*** Opening DOCUMENT TEXT ***

“Why me?” That was the first question that came to Stephanie Brown’s mind when she was diagnosed with HIV at the age of 19.
That was in 2006. But after seven years living both healthy and HIV positive, Brown has gained the strength and the education to speak out. And thanks to early activism in her hometown of Fayetteville, North Carolina, she transformed her diagnosis into a grassroots cause, then to a national agenda. Now, at 27, she is fast becoming one of the best-known faces of HIV/AIDS in the country.
You might recognize Brown as the fierce family girl from MTV’s I’m Positive, a documentary series that followed three young people living with the virus in the United States. Or you might recall her from last year’s World AIDS Day panel discussion at the White House, where she stood and shared her story for top U.S. government officials debating the direction of HIV policy.
Or you might know her face from billboards and TV spots, where she is Alicia Keys’s right-hand woman for the “Empowered” campaign by Greater Than AIDS. Through the end of 2015, she and four other activists will urge women across the country to know their HIV status, get educated and fight back against the next wave of the HIV epidemic.
“People get touched from a story that they can relate to,” Brown says. “They can see me as a sister or their best friend or an aunt or a mother.”

*** Closing DOCUMENT TEXT ***

▶ _WHAT TO WORK ON_:
1) According to the profile of Stephanie Brown, at what age was she diagnosed with HIV?
2) Recast the paragraph of the Stephanie Brown profile that begins "Or you might know her face from billboards" as a short list that keeps its main facts.
3) Carry the profile of Stephanie Brown forward, starting after its final sentence.
The rows play no part in any of this work.

*** Opening DATASET ***

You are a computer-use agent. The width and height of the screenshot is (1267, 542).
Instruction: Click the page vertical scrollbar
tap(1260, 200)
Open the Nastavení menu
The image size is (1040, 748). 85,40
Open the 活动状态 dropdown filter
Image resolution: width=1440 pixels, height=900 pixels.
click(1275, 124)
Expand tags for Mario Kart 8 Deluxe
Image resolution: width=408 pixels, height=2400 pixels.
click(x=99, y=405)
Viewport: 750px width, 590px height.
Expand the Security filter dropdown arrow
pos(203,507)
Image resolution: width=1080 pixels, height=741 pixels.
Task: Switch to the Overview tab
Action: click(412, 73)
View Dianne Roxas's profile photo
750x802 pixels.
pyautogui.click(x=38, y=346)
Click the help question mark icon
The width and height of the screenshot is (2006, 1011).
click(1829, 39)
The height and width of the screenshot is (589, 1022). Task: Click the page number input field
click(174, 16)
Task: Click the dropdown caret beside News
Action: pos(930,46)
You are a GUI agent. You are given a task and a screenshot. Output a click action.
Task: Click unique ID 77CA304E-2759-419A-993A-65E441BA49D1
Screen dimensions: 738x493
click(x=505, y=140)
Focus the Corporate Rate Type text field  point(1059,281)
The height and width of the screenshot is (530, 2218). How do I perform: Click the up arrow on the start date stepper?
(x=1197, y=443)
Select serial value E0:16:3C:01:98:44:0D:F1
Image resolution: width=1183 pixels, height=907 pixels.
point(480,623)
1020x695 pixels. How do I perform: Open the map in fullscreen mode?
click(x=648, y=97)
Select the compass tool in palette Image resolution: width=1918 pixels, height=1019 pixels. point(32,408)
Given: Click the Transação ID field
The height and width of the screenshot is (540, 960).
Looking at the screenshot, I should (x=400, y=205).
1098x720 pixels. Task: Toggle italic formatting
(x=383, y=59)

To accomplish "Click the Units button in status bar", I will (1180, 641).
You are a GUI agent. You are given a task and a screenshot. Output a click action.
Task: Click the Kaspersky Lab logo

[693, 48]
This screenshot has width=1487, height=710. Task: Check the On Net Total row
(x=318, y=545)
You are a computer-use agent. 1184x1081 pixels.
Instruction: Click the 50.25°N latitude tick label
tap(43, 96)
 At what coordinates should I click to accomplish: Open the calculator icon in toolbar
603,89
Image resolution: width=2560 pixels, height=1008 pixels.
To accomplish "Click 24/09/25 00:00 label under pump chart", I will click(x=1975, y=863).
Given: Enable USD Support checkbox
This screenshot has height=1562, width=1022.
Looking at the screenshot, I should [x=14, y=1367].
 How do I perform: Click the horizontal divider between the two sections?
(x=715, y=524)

*** Closing DATASET ***

▶ _ANSWERS TO EACH TASK_:
1) She was diagnosed at the age of 19, in 2006.

2)
- Brown appears on billboards and TV spots as Alicia Keys's right-hand woman in the "Empowered" campaign by Greater Than AIDS.
- Through the end of 2015, she and four other activists will urge women across the country to:
  - know their HIV status
  - get educated
  - fight back against the next wave of the HIV epidemic

3)
But like family, she also approaches her audiences with a dose of tough love. “There’s no excuse for anyone to be living with an AIDS diagnosis, and
there’s no excuse to be infected.” What we need to fight the stigma and ignorance, she says, is clear: “The education needs to be out there.”
To that end, when she’s not on the road, Brown continues to work in her hometown as an HIV health educator and is also in the planning process for launching her own national HIV awareness campaign. The project, called Minds Against Destruction Using Unity, or M.A.D.U. for short, will be a T-shirt and hoodie line that seeks to both create HIV awareness and build unity among community-service projects.
“I want to build and create activists and advocates through fashion,” says Brown, who has already begun talking to representatives from the Kaiser Family Foundation to get the project launched next year.
“We need to start hearing more,” Brown says. “My story is not the only one in Fayetteville, or anywhere else. There are other stories out there, but if we don’t hear them, nothing is going to get done.”